» **WHAT THE TASK REQUIRES**
Scan the records for the string "agent" and copy every line that holds it.

» **EXTRACTED DATA**
┄┄┄┄┄┄

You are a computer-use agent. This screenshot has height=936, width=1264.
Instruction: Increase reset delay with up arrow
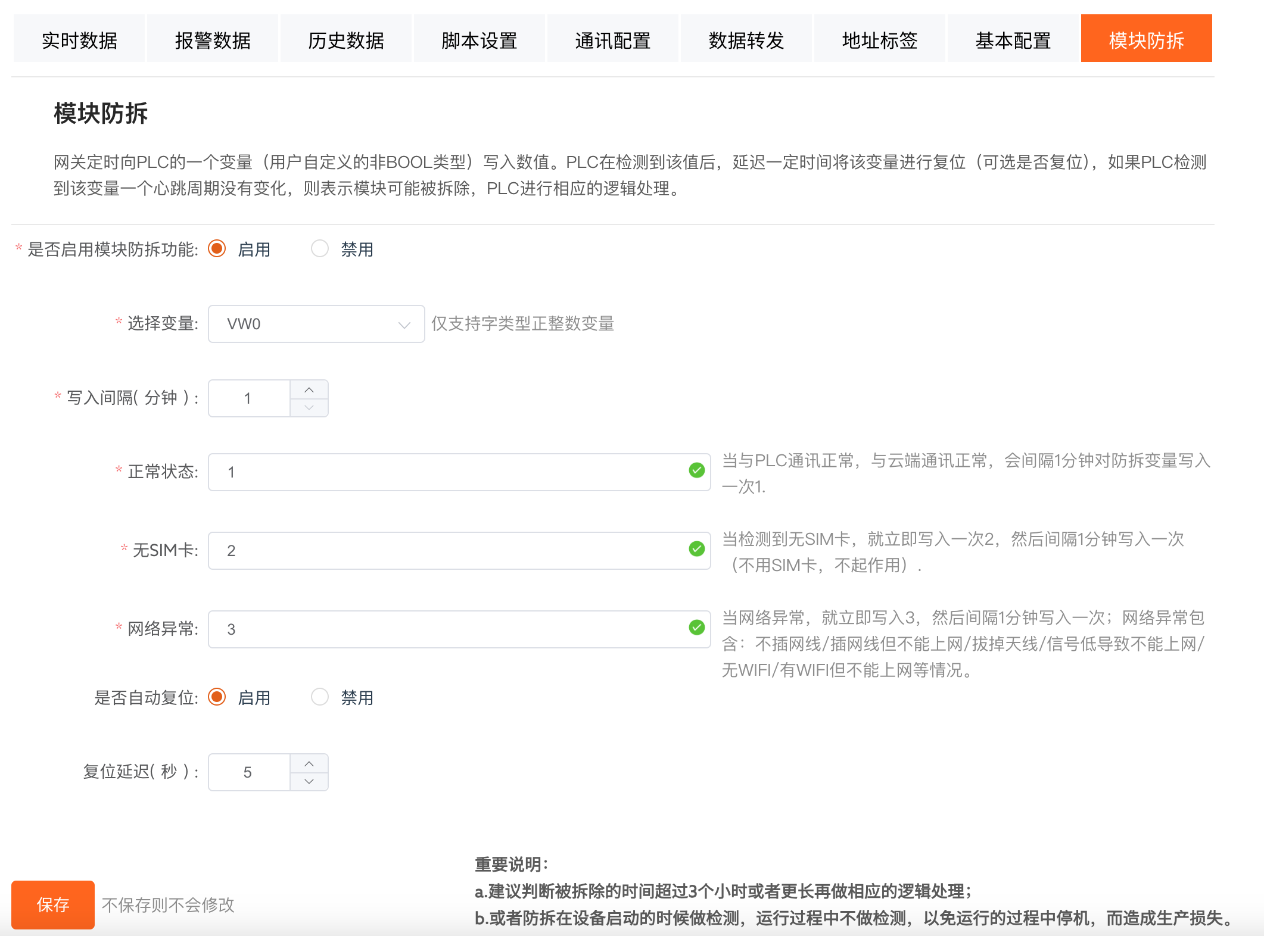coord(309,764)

┄┄┄┄┄┄

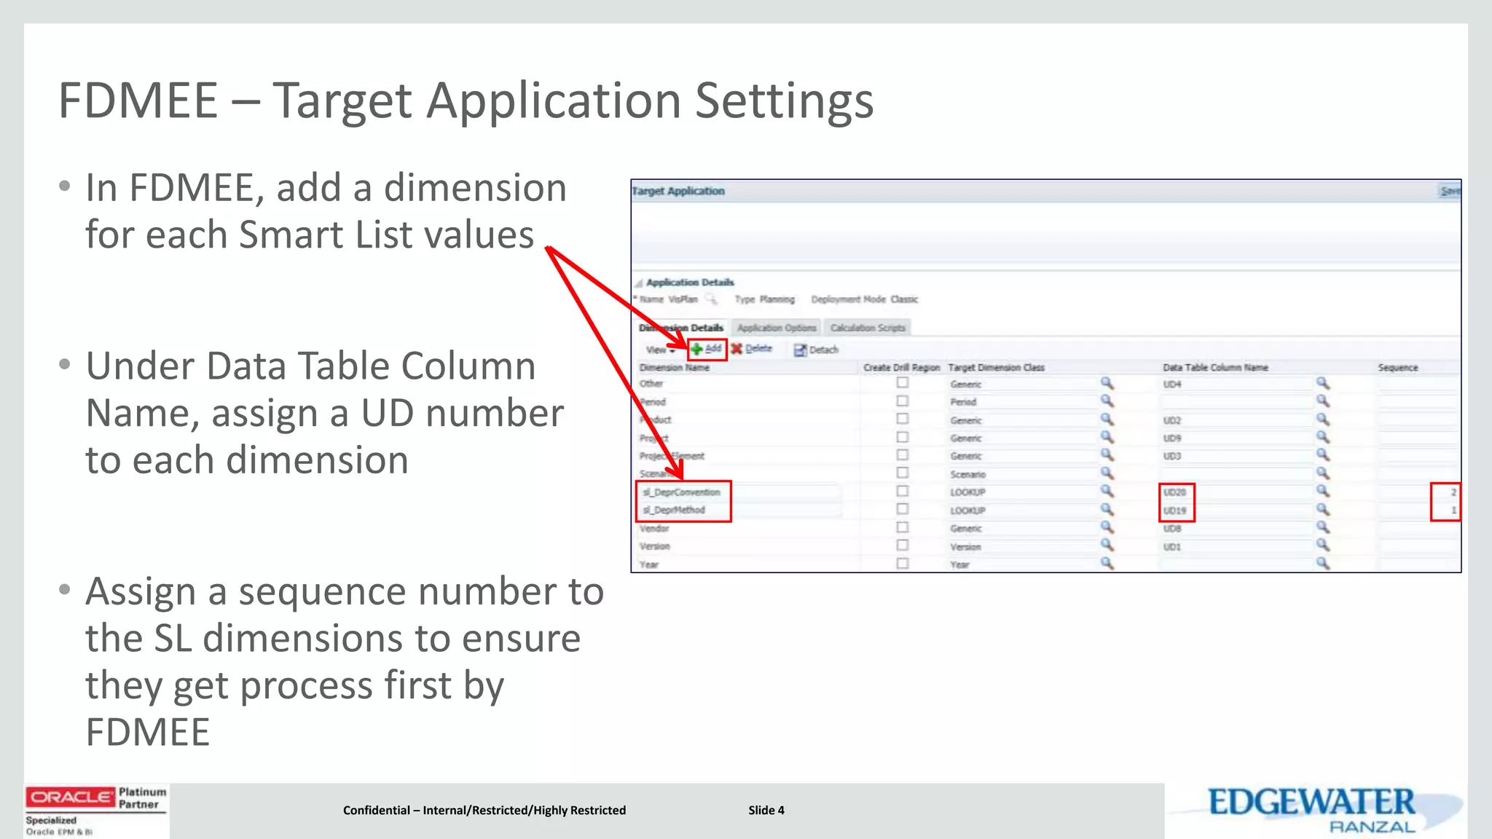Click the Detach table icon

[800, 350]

┄┄┄┄┄┄

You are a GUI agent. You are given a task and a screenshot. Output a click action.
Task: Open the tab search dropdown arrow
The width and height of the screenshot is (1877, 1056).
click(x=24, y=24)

┄┄┄┄┄┄

» **TASK RESPONSE**
You are a computer-use agent. This screenshot has height=936, width=1264.
You are a GUI agent. You are given a task and a screenshot. Output a click action.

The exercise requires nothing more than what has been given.